_PROBLEM REQUIREMENTS_: An exact copy of all the data is the required output.

____

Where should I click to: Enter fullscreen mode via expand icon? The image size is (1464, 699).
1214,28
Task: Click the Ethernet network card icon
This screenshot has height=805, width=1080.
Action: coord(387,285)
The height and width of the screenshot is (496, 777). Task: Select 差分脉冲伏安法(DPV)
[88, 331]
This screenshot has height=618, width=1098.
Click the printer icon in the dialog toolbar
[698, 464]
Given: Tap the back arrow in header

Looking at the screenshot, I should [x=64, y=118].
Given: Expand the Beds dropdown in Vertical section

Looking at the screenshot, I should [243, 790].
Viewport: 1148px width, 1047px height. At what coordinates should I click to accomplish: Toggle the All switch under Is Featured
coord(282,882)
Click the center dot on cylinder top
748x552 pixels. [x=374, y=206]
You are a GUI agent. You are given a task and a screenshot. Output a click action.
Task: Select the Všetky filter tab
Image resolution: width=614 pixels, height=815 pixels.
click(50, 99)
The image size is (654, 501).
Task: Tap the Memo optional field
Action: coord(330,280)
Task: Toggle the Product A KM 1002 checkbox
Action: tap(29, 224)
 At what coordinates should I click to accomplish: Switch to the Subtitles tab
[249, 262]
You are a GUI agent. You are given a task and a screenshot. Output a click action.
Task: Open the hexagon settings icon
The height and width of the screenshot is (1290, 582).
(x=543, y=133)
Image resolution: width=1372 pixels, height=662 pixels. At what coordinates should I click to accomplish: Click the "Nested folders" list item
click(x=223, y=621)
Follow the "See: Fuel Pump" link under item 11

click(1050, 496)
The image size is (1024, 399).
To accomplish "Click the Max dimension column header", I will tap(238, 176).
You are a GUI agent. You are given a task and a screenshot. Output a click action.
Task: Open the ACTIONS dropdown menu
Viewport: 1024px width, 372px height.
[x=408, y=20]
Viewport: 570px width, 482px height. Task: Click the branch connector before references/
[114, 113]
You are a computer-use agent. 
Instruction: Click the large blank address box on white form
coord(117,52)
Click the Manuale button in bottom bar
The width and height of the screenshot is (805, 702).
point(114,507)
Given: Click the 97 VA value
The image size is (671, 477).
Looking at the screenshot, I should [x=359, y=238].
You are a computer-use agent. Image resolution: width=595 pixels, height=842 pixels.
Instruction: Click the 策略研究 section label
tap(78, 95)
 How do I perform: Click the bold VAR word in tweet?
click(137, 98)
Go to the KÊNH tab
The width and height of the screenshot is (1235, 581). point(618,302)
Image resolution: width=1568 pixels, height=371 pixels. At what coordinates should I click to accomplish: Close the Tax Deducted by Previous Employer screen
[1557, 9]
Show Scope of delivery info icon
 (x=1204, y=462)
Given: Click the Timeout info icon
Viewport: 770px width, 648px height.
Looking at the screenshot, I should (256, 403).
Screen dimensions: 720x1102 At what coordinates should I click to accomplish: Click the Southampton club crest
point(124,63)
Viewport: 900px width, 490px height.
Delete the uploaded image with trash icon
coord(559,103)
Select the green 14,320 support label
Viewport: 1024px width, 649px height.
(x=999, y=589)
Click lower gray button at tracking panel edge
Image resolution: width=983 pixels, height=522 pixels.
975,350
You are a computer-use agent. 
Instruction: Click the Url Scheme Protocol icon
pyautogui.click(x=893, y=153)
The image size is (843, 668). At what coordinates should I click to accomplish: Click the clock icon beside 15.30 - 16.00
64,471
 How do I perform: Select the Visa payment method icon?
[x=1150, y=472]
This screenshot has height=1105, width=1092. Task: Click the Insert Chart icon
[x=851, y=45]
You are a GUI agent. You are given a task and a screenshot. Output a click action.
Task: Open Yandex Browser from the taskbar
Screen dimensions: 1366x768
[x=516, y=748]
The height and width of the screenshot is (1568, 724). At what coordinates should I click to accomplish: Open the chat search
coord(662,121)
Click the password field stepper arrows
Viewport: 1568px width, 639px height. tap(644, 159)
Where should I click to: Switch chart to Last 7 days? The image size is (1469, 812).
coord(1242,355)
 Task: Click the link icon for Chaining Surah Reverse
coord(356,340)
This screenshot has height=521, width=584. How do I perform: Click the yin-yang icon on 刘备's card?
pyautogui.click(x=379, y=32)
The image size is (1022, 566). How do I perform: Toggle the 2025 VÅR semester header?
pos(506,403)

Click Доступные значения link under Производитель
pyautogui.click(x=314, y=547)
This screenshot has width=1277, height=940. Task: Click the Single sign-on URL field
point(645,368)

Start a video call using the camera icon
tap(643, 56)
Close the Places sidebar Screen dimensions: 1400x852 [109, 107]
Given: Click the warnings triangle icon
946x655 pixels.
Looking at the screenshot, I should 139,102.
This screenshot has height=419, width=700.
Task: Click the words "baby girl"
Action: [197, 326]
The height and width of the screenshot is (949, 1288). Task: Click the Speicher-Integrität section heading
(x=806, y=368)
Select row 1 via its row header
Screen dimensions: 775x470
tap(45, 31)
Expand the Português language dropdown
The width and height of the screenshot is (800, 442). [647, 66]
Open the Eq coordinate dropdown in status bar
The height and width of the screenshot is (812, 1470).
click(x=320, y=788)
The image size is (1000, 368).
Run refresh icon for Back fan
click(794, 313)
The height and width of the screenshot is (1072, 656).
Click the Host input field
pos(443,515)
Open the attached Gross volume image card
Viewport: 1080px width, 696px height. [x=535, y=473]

____

_FINISHED EXERCISE_:
Where should I click to: Enter fullscreen mode via expand icon? The image size is (1464, 699).
1214,28
Task: Click the Ethernet network card icon
This screenshot has height=805, width=1080.
Action: coord(387,285)
The height and width of the screenshot is (496, 777). Task: Select 差分脉冲伏安法(DPV)
[88, 331]
This screenshot has height=618, width=1098.
Click the printer icon in the dialog toolbar
[698, 464]
Given: Tap the back arrow in header

Looking at the screenshot, I should [x=64, y=118].
Given: Expand the Beds dropdown in Vertical section

Looking at the screenshot, I should [243, 790].
Viewport: 1148px width, 1047px height. At what coordinates should I click to accomplish: Toggle the All switch under Is Featured
coord(282,882)
Click the center dot on cylinder top
748x552 pixels. [x=374, y=206]
You are a GUI agent. You are given a task and a screenshot. Output a click action.
Task: Select the Všetky filter tab
Image resolution: width=614 pixels, height=815 pixels.
click(50, 99)
The image size is (654, 501).
Task: Tap the Memo optional field
Action: coord(330,280)
Task: Toggle the Product A KM 1002 checkbox
Action: tap(29, 224)
 At what coordinates should I click to accomplish: Switch to the Subtitles tab
[249, 262]
You are a GUI agent. You are given a task and a screenshot. Output a click action.
Task: Open the hexagon settings icon
The height and width of the screenshot is (1290, 582).
(x=543, y=133)
Image resolution: width=1372 pixels, height=662 pixels. At what coordinates should I click to accomplish: Click the "Nested folders" list item
click(x=223, y=621)
Follow the "See: Fuel Pump" link under item 11

click(1050, 496)
The image size is (1024, 399).
To accomplish "Click the Max dimension column header", I will tap(238, 176).
You are a GUI agent. You are given a task and a screenshot. Output a click action.
Task: Open the ACTIONS dropdown menu
Viewport: 1024px width, 372px height.
[x=408, y=20]
Viewport: 570px width, 482px height. Task: Click the branch connector before references/
[114, 113]
You are a computer-use agent. 
Instruction: Click the large blank address box on white form
coord(117,52)
Click the Manuale button in bottom bar
The width and height of the screenshot is (805, 702).
point(114,507)
Given: Click the 97 VA value
The image size is (671, 477).
Looking at the screenshot, I should [x=359, y=238].
You are a computer-use agent. Image resolution: width=595 pixels, height=842 pixels.
Instruction: Click the 策略研究 section label
tap(78, 95)
 How do I perform: Click the bold VAR word in tweet?
click(137, 98)
Go to the KÊNH tab
The width and height of the screenshot is (1235, 581). point(618,302)
Image resolution: width=1568 pixels, height=371 pixels. At what coordinates should I click to accomplish: Close the Tax Deducted by Previous Employer screen
[1557, 9]
Show Scope of delivery info icon
 (x=1204, y=462)
Given: Click the Timeout info icon
Viewport: 770px width, 648px height.
Looking at the screenshot, I should (256, 403).
Screen dimensions: 720x1102 At what coordinates should I click to accomplish: Click the Southampton club crest
point(124,63)
Viewport: 900px width, 490px height.
Delete the uploaded image with trash icon
coord(559,103)
Select the green 14,320 support label
Viewport: 1024px width, 649px height.
(x=999, y=589)
Click lower gray button at tracking panel edge
Image resolution: width=983 pixels, height=522 pixels.
975,350
You are a computer-use agent. 
Instruction: Click the Url Scheme Protocol icon
pyautogui.click(x=893, y=153)
The image size is (843, 668). At what coordinates should I click to accomplish: Click the clock icon beside 15.30 - 16.00
64,471
 How do I perform: Select the Visa payment method icon?
[x=1150, y=472]
This screenshot has height=1105, width=1092. Task: Click the Insert Chart icon
[x=851, y=45]
You are a GUI agent. You are given a task and a screenshot. Output a click action.
Task: Open Yandex Browser from the taskbar
Screen dimensions: 1366x768
[x=516, y=748]
The height and width of the screenshot is (1568, 724). At what coordinates should I click to accomplish: Open the chat search
coord(662,121)
Click the password field stepper arrows
Viewport: 1568px width, 639px height. tap(644, 159)
Where should I click to: Switch chart to Last 7 days? The image size is (1469, 812).
coord(1242,355)
 Task: Click the link icon for Chaining Surah Reverse
coord(356,340)
This screenshot has height=521, width=584. How do I perform: Click the yin-yang icon on 刘备's card?
pyautogui.click(x=379, y=32)
The image size is (1022, 566). How do I perform: Toggle the 2025 VÅR semester header?
pos(506,403)

Click Доступные значения link under Производитель
pyautogui.click(x=314, y=547)
This screenshot has width=1277, height=940. Task: Click the Single sign-on URL field
point(645,368)

Start a video call using the camera icon
tap(643, 56)
Close the Places sidebar Screen dimensions: 1400x852 [109, 107]
Given: Click the warnings triangle icon
946x655 pixels.
Looking at the screenshot, I should 139,102.
This screenshot has height=419, width=700.
Task: Click the words "baby girl"
Action: [197, 326]
The height and width of the screenshot is (949, 1288). Task: Click the Speicher-Integrität section heading
(x=806, y=368)
Select row 1 via its row header
Screen dimensions: 775x470
tap(45, 31)
Expand the Português language dropdown
The width and height of the screenshot is (800, 442). [647, 66]
Open the Eq coordinate dropdown in status bar
The height and width of the screenshot is (812, 1470).
click(x=320, y=788)
The image size is (1000, 368).
Run refresh icon for Back fan
click(794, 313)
The height and width of the screenshot is (1072, 656).
Click the Host input field
pos(443,515)
Open the attached Gross volume image card
Viewport: 1080px width, 696px height. [x=535, y=473]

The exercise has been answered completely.